==== Given records

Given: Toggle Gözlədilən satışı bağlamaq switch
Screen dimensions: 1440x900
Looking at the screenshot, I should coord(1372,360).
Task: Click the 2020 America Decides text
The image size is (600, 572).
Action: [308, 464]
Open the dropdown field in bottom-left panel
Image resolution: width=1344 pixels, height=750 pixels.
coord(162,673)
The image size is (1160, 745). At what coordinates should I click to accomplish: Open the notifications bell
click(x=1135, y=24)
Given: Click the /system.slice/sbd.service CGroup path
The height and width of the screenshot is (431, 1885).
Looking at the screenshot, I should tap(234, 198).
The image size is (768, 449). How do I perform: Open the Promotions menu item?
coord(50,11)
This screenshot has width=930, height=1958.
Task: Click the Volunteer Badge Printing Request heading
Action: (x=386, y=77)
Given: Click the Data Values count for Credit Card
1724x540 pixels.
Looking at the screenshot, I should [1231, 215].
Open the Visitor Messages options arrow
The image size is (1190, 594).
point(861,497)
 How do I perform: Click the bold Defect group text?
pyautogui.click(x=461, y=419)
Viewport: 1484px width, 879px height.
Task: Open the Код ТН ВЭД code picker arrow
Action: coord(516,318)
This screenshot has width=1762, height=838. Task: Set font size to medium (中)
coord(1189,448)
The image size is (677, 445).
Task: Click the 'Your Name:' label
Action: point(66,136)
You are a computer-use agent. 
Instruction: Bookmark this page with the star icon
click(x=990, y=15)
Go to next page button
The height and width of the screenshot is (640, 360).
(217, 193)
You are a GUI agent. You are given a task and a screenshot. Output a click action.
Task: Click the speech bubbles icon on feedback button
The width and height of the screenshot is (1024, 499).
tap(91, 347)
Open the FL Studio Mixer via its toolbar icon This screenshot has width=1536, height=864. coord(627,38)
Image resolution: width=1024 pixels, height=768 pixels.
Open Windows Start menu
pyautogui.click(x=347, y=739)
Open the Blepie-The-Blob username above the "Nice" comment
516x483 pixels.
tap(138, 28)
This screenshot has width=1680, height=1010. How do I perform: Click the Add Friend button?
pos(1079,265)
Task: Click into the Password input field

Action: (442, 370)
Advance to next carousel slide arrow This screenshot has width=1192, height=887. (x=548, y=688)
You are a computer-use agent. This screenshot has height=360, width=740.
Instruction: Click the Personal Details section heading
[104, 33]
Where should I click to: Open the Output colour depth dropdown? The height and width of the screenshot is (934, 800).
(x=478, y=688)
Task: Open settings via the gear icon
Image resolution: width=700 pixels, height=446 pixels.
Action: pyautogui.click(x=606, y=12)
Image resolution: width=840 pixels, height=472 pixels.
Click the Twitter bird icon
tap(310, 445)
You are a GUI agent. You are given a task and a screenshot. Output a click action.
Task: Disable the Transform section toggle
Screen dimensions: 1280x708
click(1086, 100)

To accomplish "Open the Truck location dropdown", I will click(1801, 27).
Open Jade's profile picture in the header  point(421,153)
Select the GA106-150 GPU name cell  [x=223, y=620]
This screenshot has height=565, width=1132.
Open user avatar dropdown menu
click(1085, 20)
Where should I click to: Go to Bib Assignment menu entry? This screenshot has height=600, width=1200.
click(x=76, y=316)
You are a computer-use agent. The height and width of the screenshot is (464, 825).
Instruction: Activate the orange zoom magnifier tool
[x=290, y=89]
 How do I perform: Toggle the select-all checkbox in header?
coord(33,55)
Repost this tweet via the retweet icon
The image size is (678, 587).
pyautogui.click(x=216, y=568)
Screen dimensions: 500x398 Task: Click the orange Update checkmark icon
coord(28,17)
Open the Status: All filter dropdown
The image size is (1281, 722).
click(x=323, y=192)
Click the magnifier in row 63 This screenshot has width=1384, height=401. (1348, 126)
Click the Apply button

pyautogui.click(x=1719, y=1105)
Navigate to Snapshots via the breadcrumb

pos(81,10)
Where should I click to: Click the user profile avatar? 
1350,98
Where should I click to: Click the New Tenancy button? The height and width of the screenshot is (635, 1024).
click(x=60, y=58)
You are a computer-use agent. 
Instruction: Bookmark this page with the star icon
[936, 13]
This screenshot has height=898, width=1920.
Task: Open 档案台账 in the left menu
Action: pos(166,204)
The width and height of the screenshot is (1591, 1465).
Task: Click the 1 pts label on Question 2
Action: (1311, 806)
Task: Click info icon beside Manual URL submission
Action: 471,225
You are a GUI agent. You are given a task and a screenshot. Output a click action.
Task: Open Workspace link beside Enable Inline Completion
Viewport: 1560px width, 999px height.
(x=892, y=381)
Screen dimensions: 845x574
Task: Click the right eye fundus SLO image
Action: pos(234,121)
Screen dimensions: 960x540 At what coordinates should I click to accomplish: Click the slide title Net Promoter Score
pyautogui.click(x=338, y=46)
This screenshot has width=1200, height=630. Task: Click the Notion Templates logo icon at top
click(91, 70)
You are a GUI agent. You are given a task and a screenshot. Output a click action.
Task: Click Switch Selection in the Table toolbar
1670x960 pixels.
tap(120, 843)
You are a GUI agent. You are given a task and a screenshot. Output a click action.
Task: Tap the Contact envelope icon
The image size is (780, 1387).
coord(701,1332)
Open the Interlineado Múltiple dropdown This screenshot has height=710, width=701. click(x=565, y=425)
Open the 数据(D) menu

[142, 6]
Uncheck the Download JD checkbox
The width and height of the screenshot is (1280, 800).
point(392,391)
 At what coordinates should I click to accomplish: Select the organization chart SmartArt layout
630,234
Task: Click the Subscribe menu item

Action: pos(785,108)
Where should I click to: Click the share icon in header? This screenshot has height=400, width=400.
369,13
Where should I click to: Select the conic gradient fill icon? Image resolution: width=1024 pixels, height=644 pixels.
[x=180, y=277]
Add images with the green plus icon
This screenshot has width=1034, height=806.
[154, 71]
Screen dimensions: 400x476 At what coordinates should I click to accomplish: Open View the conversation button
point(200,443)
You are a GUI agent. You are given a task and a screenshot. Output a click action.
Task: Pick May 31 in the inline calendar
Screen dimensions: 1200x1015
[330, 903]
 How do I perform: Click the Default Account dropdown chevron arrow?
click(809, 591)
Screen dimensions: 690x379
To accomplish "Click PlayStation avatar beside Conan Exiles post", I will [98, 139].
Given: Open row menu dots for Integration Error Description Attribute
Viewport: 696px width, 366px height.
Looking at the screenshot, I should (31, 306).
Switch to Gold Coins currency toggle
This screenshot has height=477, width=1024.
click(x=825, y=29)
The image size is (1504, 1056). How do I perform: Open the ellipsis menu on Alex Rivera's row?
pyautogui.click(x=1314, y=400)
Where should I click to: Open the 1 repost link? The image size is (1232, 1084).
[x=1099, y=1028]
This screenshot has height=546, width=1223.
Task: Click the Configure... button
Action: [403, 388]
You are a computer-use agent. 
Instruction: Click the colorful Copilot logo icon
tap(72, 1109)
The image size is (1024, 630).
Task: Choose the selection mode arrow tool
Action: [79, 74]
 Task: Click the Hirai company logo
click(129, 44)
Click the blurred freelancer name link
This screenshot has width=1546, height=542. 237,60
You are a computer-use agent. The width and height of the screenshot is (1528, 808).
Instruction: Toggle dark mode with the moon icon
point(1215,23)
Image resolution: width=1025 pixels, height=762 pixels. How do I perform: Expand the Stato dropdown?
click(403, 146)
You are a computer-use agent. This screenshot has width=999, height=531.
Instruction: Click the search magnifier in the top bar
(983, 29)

========

Exercise aim: Among the lines above, count those that include the word "will". Give only the result.

Your solution: 2